__EXERCISE DIRECTIONS__: Your copy should hold only the lines from the one with "How do I perform: Open" to the one with "Task: Click the", both included, each exactly as it stands below, with no pictures.

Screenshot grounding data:
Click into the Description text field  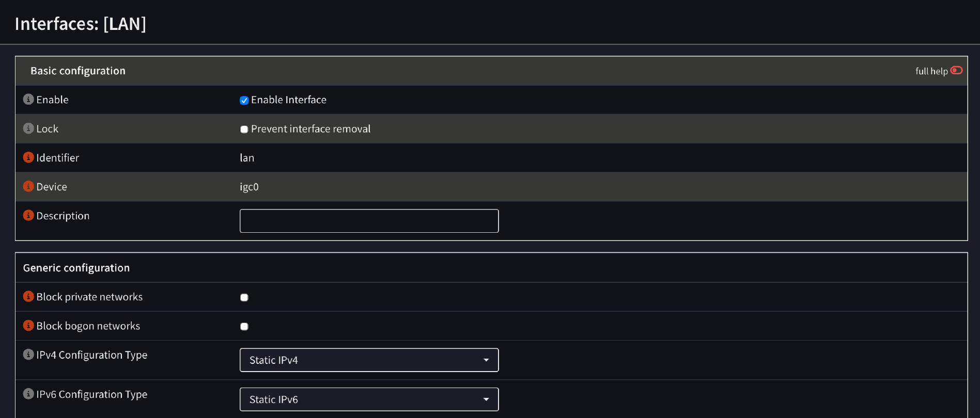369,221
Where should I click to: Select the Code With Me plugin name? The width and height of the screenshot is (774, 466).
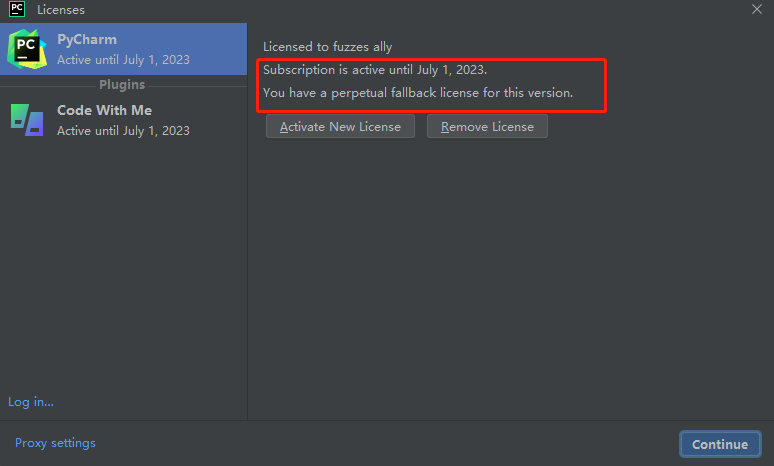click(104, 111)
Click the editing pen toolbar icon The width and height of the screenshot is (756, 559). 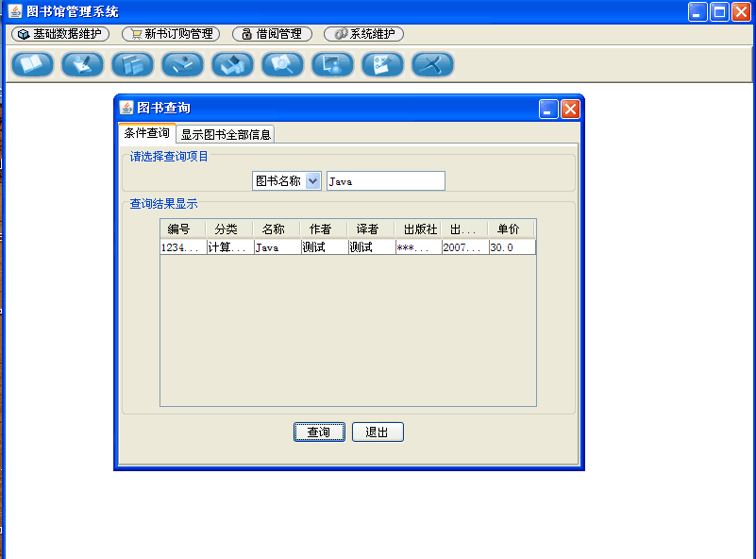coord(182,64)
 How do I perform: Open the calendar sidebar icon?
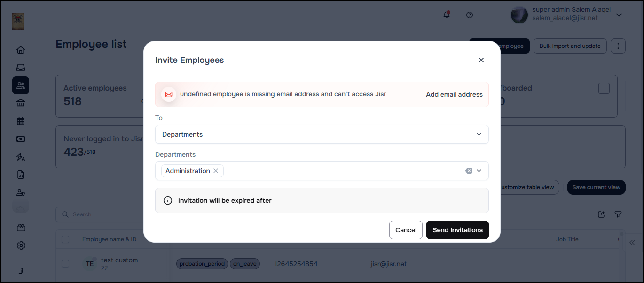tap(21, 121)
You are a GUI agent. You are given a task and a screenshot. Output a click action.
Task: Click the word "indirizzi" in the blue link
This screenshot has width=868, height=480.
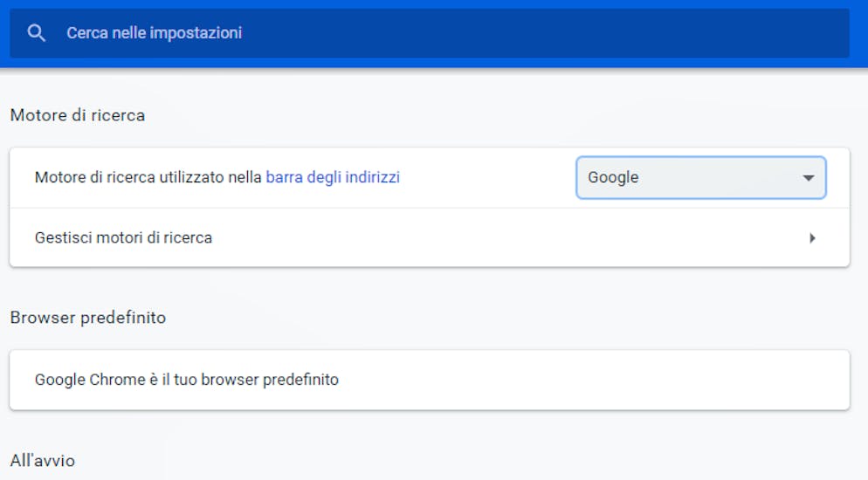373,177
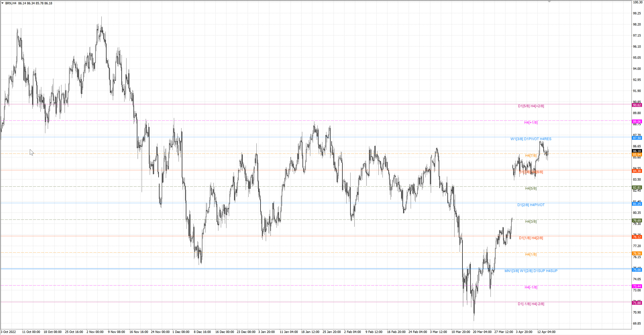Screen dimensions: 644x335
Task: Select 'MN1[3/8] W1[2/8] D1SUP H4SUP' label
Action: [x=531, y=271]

--

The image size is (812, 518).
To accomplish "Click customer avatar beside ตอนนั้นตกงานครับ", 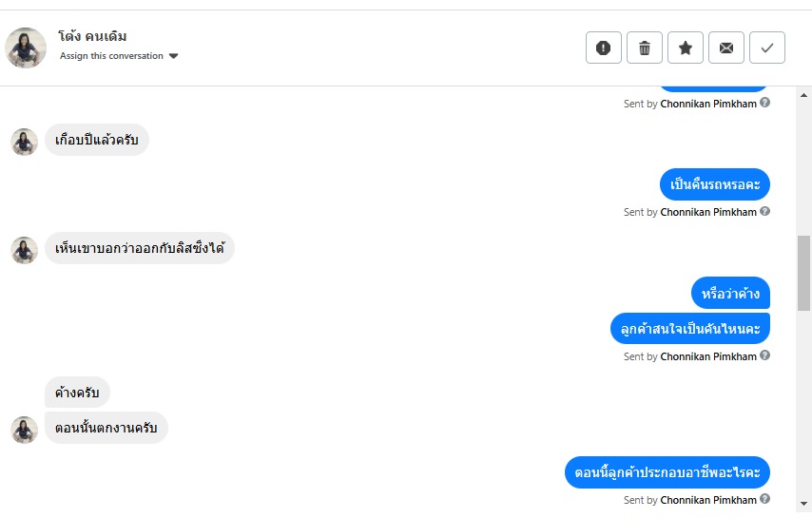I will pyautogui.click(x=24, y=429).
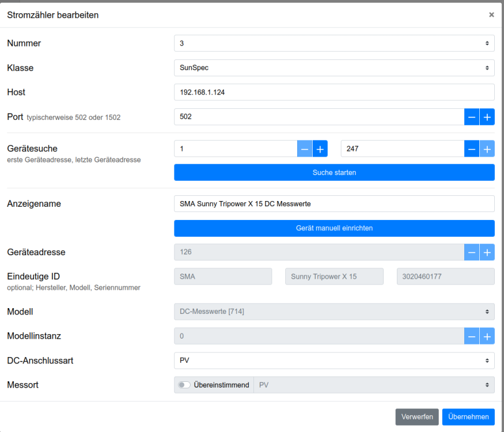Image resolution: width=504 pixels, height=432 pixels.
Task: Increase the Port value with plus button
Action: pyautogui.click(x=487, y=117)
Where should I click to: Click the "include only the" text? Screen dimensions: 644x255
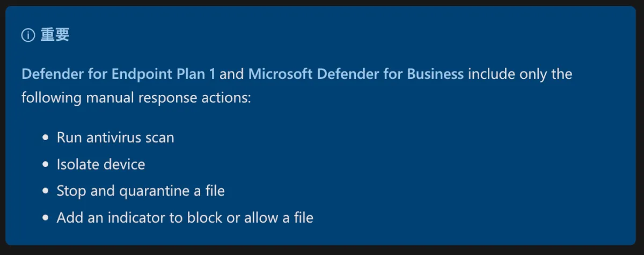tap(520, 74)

__RESULT__:
 How do I perform: Open the calendar sidebar icon?
tap(21, 121)
You are a GUI agent. You are given a task and a screenshot. Output a click action.
Task: Click the word "indirizzi" in the blue link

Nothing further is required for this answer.